A questão da iniqüidade no acesso à educação superior está, como mencionamos, relacionada com o aumento das desigualdades sociais, produto do modelo neoliberal de ajuste do Brasil, que gerou uma grave exclusão social, a qual se materializa na falta de eqüidade que mostraremos adiante. O problema é complexo, pois não se trata só de garantir o acesso de todas as crianças em idade escolar ao sistema (o Brasil está quase nos 100% de cobertura no acesso ao Ensino Básico), ou, particularmente, garantir o acesso ao ensino superior. É fundamental que todas as instituições e programas alcancem níveis de qualidade e pertinência adequados, em outras palavras, que proporcionem aprendizagens significativas. Isso não depende, apenas, das ações do Estado para melhorar o

ensino superior, mas exige medidas em todas as áreas envolvidas em um projeto social democrático nacional.

Eqüidade, em um contexto de mudanças, significa o ato de procurar e aplicar medidas de acesso ao sistema de permanência nele, junto com ações em outros setores da sociedade, que tomem em consideração as desigualdades institucionais, regionais e sócio-culturais da população que aspira a ingressar na educação superior. Um exemplo disso seria aplicar provas diferenciais e mecanismos que permitam uma concorrência entre iguais. Referimos-nos, nesse contexto, a populações procedentes de determinadas instituições, de determinados grupos sociais e de determinadas regiões do país.
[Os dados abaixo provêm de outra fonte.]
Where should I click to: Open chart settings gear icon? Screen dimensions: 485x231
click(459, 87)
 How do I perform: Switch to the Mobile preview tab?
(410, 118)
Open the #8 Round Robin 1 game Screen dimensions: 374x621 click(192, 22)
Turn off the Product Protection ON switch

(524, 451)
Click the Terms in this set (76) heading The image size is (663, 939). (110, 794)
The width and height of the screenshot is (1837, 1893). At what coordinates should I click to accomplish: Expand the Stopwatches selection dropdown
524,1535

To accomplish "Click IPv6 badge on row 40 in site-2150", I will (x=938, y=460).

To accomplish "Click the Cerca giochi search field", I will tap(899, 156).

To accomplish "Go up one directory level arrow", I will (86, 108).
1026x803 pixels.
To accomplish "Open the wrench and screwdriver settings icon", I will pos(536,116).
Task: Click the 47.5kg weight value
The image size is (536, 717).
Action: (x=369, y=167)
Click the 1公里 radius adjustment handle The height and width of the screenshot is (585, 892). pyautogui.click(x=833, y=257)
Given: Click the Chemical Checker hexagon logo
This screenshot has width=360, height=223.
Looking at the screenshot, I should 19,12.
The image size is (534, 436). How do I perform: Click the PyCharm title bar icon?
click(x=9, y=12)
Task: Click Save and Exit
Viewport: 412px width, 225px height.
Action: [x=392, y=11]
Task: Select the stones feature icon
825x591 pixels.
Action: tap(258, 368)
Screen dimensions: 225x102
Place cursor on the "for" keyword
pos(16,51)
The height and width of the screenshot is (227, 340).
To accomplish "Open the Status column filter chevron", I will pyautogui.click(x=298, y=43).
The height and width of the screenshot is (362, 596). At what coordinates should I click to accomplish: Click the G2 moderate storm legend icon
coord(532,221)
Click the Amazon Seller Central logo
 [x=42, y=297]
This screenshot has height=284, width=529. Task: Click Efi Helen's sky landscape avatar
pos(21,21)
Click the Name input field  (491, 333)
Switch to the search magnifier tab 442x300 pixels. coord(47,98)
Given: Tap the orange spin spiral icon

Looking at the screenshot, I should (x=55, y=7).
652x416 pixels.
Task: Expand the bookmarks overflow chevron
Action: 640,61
Sabemos que tomar medidas para democratizar o acesso ao ensino superior não significa apenas aumentar o número de vagas, oferecer novos cursos ou abrir novas instituições. É necessário poder garantir que essa população, antes excluída, encontre, nas instituições, condições básicas que lhe permitam um desempenho adequado nos seus estudos. Além disso, a eqüidade passa pela necessidade de introduzir mudanças curriculares, tornando-os mais flexíveis, e proporcionem uma base sólida para facilitar a seqüência dos estudos.

Temos consciência de que o problema da eqüidade no acesso à educação superior não se resolve, apenas, com as medidas mencionadas anteriormente. Já colocamos que suas raízes estão na estrutura social e nas condições de vida da maioria da população brasileira. No entanto, acreditamos que a situação pode melhorar se o Estado, as instituições responsáveis e os grupos envolvidos fizerem um esforço para melhorar a qualidade dos outros níveis do sistema escolar.

Já vimos que o problema da eqüidade do ensino superior é complexo, devido às múltiplas dimensões presentes, dificultando a aplicação de políticas efetivas. Entretanto, como afirma Narvaez (2006), é muito importante que reivindiquemos a eqüidade como um princípio que oriente o desenvolvimento e os benefícios da educação superior na superação de um modelo econômico institucionalizado de desigualdade social. Cada pessoa deve construir sua dignidade de acordo com seus méritos, e não, pelo fato de formar parte de um grupo ou possuir um atributo que não pode mudar.

Assim, eqüidade, pertinência e qualidade, quando se referem à educação, e, particularmente, à educação superior, são assuntos complexos e

multidimensionais que se inter-relacionam e integram em um contexto histórico. São conceitos que devem permear toda a discussão sobre a educação, devido às exigências da sociedade atual, às mudanças na produção, à organização, ao uso do conhecimento e ao aprofundamento dos problemas sociais e econômicos, especialmente nos países em desenvolvimento.